We have seen that the adjacency matrix can be used to represent a graph. However, this method proves to be rather inefficient when there are many 0's (that is, few edges) present. A better method uses the adjacency list representation, which is made up of an adjacency list for each vertex v and an index list. For the graph shown in Fig. 7.27, the representation is given by the two lists in Table 7.5.

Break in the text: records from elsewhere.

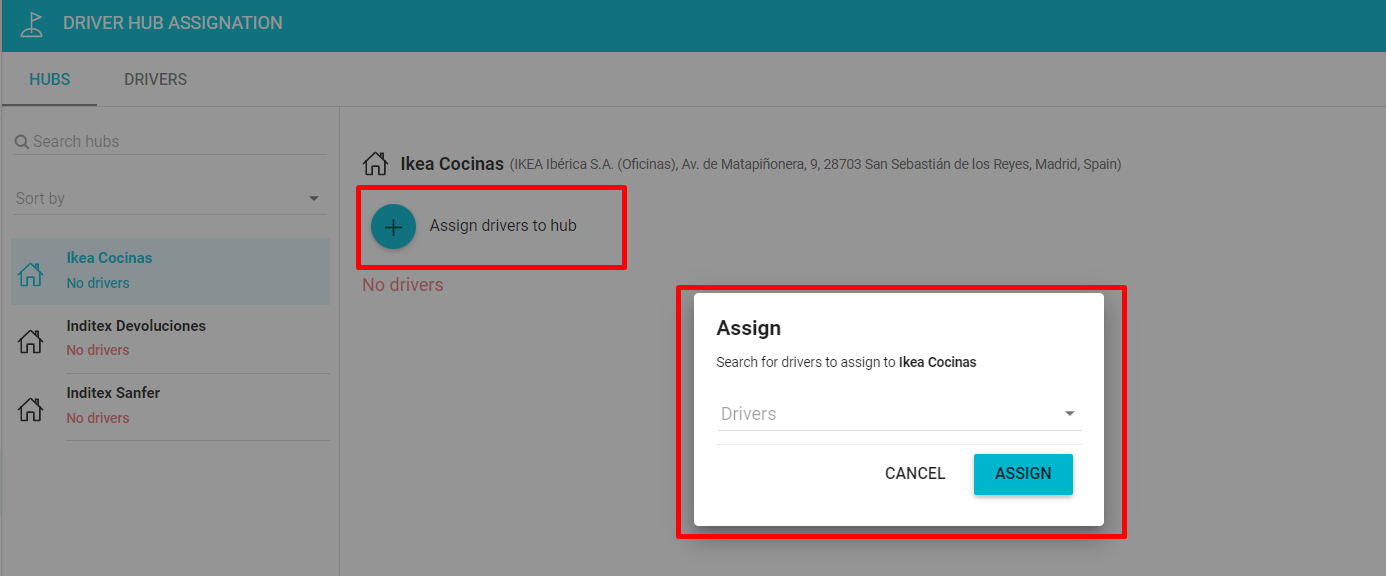
Task: Click the ASSIGN button
Action: [1023, 473]
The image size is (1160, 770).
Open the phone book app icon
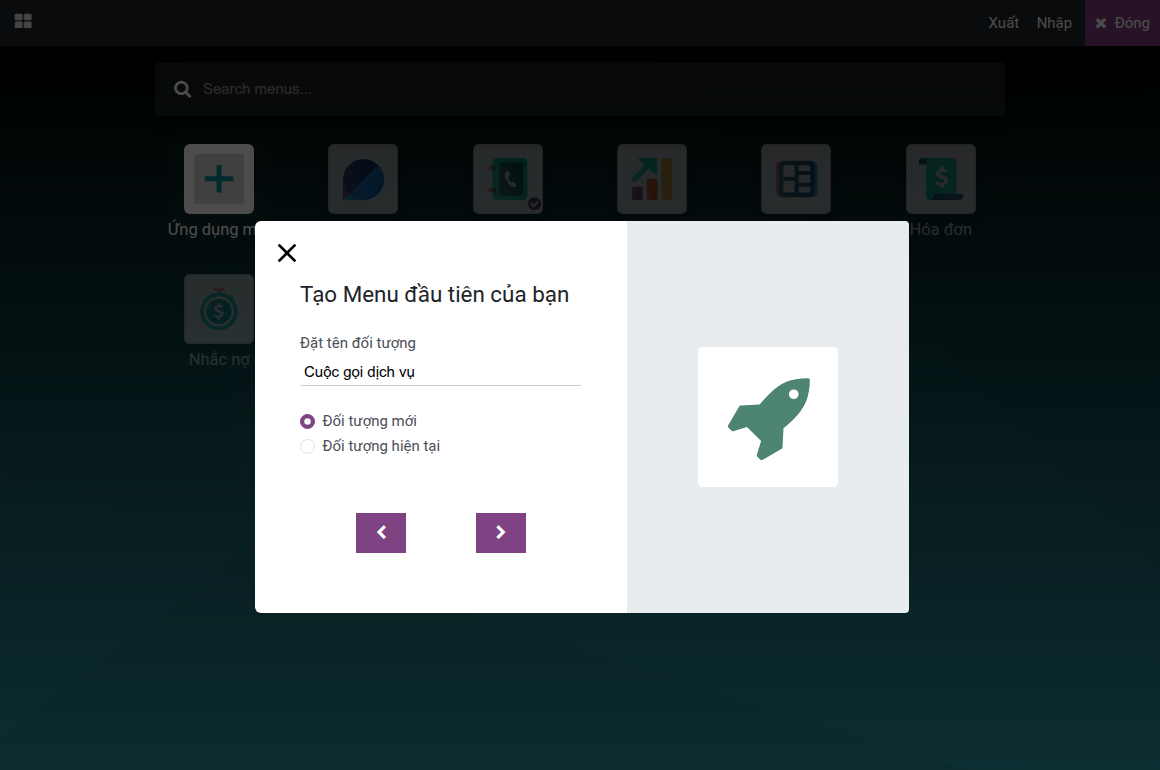click(508, 179)
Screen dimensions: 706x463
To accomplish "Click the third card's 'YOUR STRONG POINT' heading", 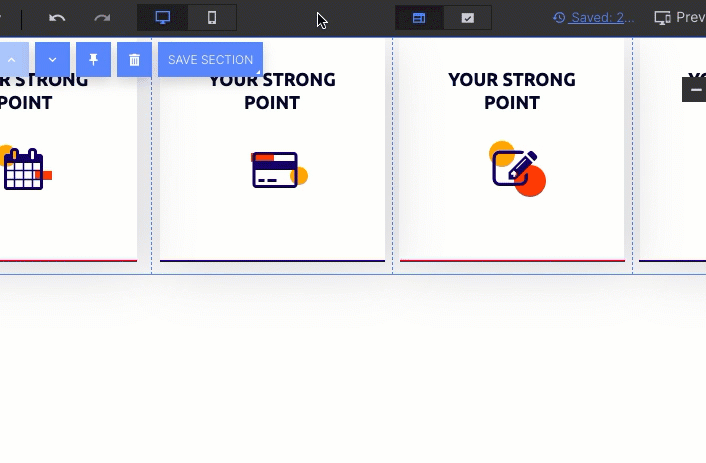I will pyautogui.click(x=512, y=91).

For each vertex v in the graph, we list, preferably in numerical order, each vertex w that is adjacent from v. Hence for 1, we list 1, 2, 3 as the first three adjacencies in our adjacency list. Next to 2 in the index list we place a 4, which tells us where to start looking in the adjacency list for the adjacencies from 2. Since there is a 5 to the right of 3 in the index list, we know that the only adjacency from 2 is 6. Likewise, the 7 to the right of 4 in the index list directs us to the seventh entry in the adjacency list - namely, 3 -and we find that vertex 4 is adjacent to vertices 3 (the seventh vertex in the adjacency list) and 5 (the eighth vertex in the adjacency list). We stop at vertex 5 because of the 9 to the right of vertex 5 in the index list. The 9's in the index list next to 5 and 6 indicate that no vertex is adjacent from vertex 5. In a similar way, the 11's next to 7 and 8 in the index list tell us that vertex 7 is not adjacent to any vertex in the given directed graph.
In general, this method provides an easy way to determine the vertices adjacent from a vertex v. They are listed in the positions index(v), index(v) + 1, .. . , index(v + 1) - 1 of the adjacency list.
Finally, the last pair of entries in the index list - namely, 8 and 11 - is a "phantom" that indicates where the adjacency list would pick up from if there were an eighth vertex in the graph.
Represent each of the graphs in Fig. 7.28 in this manner.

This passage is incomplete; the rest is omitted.